Prey for Rock & Roll (review)

Not your typical rock ‘n’ roll movie, this is a bitter, angry, down-to-earth flick about a bitter, angry, down-to-earth rock gal who’s starting to wonder whether it isn’t simply too pathetic to be still waiting for a shot at the big time on the edge of 40. Cult favorite Gina Gershon is at the top of her smart, snarly game as a struggling Hollywood musician — inspired by rock vet Cheri Lovedog, who cowrote the script — trying to keep her band, the Clam Dandys, and her life together in the midst of her personal crisis of confidence. The misery piles onto her and her pals in a soap-opera-ish kind of way — how many bad things can possibly happen to four women? — but the movie really is all about how music and friendship are their salvation: maybe rock ‘n’ roll really can save the world, one bitter, angry gal at a time, so who can complain?
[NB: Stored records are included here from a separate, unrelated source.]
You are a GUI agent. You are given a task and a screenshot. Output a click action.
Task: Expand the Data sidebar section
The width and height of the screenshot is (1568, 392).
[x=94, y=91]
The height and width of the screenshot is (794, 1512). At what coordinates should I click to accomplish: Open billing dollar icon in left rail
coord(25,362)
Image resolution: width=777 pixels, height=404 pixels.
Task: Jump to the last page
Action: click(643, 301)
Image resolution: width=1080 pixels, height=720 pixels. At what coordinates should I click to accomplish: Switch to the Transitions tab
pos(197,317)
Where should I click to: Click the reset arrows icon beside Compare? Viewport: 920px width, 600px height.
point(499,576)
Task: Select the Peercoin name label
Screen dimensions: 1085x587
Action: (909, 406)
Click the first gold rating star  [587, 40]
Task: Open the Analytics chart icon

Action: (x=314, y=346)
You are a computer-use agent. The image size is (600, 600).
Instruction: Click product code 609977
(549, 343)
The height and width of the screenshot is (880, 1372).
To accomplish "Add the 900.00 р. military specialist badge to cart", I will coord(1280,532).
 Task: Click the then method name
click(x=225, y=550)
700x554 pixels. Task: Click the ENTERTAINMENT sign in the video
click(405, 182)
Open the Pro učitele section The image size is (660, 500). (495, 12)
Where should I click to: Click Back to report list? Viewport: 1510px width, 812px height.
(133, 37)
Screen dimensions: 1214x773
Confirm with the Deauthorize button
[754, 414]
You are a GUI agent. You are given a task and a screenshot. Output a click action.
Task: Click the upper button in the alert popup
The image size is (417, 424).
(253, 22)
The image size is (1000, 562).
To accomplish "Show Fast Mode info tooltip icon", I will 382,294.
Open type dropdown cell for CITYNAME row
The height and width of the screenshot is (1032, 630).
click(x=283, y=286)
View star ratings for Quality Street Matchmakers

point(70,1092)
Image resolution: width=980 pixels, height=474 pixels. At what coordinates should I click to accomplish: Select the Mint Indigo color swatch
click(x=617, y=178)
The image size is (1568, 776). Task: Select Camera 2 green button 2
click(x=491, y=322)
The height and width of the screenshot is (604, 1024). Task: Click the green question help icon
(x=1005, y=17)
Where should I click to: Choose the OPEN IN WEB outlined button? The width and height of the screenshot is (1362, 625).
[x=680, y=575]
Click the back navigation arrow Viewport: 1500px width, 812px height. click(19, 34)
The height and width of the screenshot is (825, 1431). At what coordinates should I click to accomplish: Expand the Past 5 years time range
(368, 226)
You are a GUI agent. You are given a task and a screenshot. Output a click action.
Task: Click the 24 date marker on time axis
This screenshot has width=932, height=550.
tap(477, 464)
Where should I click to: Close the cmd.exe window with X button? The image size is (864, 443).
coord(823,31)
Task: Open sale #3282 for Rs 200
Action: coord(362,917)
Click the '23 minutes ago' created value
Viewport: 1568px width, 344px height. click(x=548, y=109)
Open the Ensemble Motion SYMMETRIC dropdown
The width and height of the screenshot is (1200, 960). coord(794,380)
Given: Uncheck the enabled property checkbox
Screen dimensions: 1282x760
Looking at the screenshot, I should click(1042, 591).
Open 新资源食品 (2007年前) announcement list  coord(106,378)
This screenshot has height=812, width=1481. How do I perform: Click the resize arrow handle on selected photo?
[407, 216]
There’s no glamorous sheen to their lives or their music, just something powerful and empowering about how their battle for success has more to do with making good music than making good money. And it’s too rare a treat to see talented actresses like Gershon and her costars, Lori Petty, Drea de Matteo, and Shelly Cole, sink their teeth into meaty female roles. For those who can’t get enough of the Clam Dandys, check out the extras, which include new and extended concert footage.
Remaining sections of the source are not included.